Like the many people with now-defunct group chats quoted in the Times article, your group chats were probably popping off in early 2020 for obvious reasons. We were stuck inside and had no idea what the hell was going on. As the Times notes, the nonstop communication through larger group messages provided social support, exchange of information, a cure for boredom and a convenient way to plan Zoom happy hours. After nearly two years, however, some are now claiming their once highly active GCs have tapered off.
The Times argues this is the “natural progression” of the group chat:
Group chats, like all chats, are not meant to go on forever. Scroll to the bottom of your messages and you’ll probably find a conversation long forgotten — a planning chain for a friend’s March 2020 surprise party, or a big group filled with contacts who fell off your social map when virtual happy hours stopped feeling fun. There wasn’t any drama; things just petered off, as they do.
Which is sorta true. We’ve all been in group chats designed to connect a particular group of people for a specific event that then ceases to exist: A wedding. A group trip. An office clique. But if you have friends — like real friends, who you spoke with regularly before the pandemic and still do — your group chats are most likely still flourishing.

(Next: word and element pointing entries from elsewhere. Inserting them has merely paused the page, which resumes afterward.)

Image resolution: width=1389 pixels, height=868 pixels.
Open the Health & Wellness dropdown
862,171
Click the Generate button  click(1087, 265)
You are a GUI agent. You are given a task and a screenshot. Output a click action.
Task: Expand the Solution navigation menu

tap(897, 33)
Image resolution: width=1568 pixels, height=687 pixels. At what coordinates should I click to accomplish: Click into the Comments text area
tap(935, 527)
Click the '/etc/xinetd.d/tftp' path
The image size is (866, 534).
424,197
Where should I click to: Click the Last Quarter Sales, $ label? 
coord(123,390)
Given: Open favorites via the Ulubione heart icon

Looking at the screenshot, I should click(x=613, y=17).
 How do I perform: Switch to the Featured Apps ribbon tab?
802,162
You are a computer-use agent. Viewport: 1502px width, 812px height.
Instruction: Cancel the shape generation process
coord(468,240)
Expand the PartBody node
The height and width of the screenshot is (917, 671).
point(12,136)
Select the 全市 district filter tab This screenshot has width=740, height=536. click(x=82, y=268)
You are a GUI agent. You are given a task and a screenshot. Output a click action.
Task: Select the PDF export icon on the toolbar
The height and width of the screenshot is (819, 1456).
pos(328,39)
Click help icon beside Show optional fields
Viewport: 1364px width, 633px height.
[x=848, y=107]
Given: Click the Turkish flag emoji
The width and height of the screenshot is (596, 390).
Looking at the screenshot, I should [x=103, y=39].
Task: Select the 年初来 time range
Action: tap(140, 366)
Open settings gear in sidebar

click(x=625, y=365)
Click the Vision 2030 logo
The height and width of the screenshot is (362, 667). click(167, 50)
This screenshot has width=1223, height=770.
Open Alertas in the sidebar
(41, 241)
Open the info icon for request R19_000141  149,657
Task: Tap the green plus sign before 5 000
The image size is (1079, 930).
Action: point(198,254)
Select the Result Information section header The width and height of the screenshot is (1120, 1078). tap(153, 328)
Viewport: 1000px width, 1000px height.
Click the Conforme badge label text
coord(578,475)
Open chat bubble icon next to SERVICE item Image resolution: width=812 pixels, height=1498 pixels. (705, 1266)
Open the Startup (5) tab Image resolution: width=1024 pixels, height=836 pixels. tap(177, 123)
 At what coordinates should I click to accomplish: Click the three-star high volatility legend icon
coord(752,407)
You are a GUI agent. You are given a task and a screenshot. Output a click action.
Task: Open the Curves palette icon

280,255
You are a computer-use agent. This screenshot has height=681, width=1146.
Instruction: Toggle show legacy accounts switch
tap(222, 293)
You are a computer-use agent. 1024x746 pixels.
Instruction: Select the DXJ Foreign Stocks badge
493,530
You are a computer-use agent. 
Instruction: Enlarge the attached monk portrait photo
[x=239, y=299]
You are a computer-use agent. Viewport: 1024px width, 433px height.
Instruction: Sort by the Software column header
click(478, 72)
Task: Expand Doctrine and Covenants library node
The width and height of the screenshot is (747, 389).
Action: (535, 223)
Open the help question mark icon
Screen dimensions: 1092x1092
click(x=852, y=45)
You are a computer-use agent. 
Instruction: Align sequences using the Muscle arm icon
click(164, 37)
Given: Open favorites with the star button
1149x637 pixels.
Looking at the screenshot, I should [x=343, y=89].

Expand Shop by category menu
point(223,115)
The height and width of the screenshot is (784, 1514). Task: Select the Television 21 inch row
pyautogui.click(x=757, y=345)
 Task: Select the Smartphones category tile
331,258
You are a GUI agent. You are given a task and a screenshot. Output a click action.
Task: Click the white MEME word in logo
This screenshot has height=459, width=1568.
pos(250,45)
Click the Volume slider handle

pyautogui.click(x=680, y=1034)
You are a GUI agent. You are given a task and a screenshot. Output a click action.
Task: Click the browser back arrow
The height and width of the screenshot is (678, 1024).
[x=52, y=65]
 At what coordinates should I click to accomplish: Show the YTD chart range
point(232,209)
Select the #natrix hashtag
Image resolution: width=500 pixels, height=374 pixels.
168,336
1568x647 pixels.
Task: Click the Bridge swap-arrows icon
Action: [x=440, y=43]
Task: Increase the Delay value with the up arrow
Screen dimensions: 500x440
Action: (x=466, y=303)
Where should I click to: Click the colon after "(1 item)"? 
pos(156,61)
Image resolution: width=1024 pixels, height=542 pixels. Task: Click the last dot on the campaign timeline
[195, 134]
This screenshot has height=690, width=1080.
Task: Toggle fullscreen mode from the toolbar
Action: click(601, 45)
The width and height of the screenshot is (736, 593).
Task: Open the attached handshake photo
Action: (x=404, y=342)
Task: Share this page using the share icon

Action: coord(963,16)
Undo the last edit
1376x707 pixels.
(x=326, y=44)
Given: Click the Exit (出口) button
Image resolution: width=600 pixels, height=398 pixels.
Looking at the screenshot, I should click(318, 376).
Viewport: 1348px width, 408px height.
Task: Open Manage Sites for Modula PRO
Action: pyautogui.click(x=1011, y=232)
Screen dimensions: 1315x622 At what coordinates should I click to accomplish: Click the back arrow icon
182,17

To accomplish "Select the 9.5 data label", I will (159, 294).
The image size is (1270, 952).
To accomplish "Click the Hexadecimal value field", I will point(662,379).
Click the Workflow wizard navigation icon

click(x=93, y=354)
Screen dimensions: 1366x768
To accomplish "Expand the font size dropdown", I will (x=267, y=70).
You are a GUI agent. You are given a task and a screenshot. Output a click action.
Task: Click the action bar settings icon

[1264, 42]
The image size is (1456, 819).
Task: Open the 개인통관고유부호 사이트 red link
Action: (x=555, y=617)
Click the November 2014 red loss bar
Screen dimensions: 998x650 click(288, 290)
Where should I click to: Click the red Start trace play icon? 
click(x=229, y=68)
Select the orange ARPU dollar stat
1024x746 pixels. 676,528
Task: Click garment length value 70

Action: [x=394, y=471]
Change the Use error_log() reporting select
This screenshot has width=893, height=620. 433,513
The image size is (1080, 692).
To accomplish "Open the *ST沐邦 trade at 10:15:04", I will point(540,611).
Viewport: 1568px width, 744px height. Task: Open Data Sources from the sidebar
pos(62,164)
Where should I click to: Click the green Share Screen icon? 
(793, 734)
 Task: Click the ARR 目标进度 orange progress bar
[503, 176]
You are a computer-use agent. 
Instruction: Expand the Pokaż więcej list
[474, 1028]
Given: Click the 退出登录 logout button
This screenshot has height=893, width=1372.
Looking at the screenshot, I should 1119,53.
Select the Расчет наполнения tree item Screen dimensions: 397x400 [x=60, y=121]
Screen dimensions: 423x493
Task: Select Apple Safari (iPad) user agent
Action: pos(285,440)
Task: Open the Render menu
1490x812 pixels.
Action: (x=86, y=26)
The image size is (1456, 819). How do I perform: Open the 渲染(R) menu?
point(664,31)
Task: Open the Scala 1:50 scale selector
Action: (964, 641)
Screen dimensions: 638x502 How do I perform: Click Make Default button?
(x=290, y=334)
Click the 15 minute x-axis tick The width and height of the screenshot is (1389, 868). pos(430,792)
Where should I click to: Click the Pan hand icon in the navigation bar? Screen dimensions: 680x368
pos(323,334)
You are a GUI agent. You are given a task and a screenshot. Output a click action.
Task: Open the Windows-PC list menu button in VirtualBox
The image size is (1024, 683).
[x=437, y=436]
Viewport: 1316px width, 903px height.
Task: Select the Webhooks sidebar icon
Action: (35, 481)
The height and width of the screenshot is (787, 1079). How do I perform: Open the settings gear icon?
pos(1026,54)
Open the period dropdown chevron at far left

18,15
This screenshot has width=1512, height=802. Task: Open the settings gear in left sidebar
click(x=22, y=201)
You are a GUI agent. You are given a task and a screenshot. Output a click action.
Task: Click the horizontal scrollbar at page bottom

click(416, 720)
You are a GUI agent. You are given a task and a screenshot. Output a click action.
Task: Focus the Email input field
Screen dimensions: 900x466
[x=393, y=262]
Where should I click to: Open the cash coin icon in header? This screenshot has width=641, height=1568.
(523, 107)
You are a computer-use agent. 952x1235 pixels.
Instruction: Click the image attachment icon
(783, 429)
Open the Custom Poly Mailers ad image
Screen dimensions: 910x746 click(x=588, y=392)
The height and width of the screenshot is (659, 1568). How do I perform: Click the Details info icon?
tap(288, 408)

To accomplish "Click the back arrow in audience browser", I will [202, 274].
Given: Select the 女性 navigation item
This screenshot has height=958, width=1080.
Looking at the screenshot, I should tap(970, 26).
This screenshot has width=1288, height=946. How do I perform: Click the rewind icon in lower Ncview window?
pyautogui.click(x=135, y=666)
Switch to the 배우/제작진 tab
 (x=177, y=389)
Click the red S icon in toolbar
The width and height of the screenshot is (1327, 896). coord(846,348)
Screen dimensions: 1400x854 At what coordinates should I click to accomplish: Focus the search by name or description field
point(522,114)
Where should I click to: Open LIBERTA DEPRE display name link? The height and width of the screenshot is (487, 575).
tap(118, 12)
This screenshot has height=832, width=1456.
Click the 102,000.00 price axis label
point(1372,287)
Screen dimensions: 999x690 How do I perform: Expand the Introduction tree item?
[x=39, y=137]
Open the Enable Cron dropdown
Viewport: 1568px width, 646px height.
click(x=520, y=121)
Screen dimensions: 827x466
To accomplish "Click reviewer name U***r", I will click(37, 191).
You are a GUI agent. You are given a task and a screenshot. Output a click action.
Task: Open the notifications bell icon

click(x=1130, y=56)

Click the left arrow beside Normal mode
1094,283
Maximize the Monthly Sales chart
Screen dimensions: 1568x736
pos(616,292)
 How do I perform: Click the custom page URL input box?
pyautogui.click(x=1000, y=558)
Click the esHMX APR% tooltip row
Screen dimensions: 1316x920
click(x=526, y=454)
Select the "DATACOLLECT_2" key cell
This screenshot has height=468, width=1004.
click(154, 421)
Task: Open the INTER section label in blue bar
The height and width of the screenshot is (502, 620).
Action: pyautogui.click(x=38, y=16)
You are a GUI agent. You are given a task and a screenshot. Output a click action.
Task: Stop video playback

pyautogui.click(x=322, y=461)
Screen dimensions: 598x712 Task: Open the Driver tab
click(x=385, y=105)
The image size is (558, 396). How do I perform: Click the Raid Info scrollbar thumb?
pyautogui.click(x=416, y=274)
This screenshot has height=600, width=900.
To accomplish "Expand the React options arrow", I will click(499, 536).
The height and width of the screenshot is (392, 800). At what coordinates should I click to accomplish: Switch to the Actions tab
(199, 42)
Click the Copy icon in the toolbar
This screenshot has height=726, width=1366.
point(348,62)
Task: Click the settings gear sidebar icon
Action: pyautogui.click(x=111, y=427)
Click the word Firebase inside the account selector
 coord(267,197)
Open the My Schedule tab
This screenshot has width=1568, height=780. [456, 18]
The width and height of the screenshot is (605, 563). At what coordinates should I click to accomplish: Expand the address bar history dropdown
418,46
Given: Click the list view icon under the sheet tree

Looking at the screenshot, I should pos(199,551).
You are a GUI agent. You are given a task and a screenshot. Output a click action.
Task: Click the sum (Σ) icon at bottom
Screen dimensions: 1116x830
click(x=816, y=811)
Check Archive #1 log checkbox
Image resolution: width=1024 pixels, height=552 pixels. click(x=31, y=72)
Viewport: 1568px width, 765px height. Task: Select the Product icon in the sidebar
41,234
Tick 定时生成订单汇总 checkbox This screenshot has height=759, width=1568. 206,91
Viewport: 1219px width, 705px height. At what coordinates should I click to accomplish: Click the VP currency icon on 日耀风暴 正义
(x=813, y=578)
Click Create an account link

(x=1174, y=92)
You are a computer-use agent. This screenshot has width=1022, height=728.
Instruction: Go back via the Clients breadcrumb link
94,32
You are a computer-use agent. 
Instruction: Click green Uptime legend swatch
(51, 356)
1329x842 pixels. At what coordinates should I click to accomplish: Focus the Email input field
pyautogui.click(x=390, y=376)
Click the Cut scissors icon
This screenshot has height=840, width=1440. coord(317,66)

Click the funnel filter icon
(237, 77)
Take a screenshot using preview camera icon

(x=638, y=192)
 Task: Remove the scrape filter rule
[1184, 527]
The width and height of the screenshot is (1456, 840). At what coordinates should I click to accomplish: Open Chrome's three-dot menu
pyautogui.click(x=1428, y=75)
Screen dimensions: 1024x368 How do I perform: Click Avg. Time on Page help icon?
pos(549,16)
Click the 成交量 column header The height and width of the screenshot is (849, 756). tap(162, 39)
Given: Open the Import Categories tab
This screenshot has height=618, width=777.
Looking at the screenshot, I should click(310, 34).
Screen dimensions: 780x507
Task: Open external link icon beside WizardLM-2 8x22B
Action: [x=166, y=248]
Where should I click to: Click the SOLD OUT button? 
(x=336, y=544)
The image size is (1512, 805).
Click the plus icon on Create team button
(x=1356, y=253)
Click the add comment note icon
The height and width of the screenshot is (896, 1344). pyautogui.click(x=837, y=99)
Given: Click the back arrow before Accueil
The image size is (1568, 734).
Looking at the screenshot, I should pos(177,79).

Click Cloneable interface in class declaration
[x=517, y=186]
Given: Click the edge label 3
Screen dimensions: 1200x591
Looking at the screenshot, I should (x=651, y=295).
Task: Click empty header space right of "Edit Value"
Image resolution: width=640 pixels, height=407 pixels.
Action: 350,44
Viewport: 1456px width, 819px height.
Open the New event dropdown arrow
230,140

Admittedly, there might be a generational group chat gap. Most of the people with now-defunct group chats cited in the Times are Gen-Xers and elder millennials. I and the majority of the people I know whose phones are constantly abuzz due to sprightly group chats are Gen-Zers and younger millennials — the generations who came of age when iPhone group text became a thing. If you ask us, most young people will likely say group chats are their main vessel for communication. I only text about three people one-on-one (one of whom is my mother) with regularity; the rest are through family and friend group messages, some of which have been active since high school. However, the life expectancy of your group chat also has a lot to do with who you’re texting and whether or not they actually hate you.
Twitter users had a field day roasting the Times this weekend after the publication’s official Twitter account promoted its article about dying group chats, including the NYT‘s own internet and technology reporter Taylor Lorenz.
It can be a hard pill to swallow, but it’s now largely recognized (by everyone but the Times apparently) that if your group chat unexpectedly begins to dry out, odds are you’re getting roasted in another group chat. Or as Twitter user @KylePlantEmoji eloquently put it in a now-viral tweet three years ago: “Every group chat births a second smaller group chat without the annoying people, and if you think yours doesn’t, I have some bad news.”
Hate to say it, but maybe it’s not the group chats. It’s you.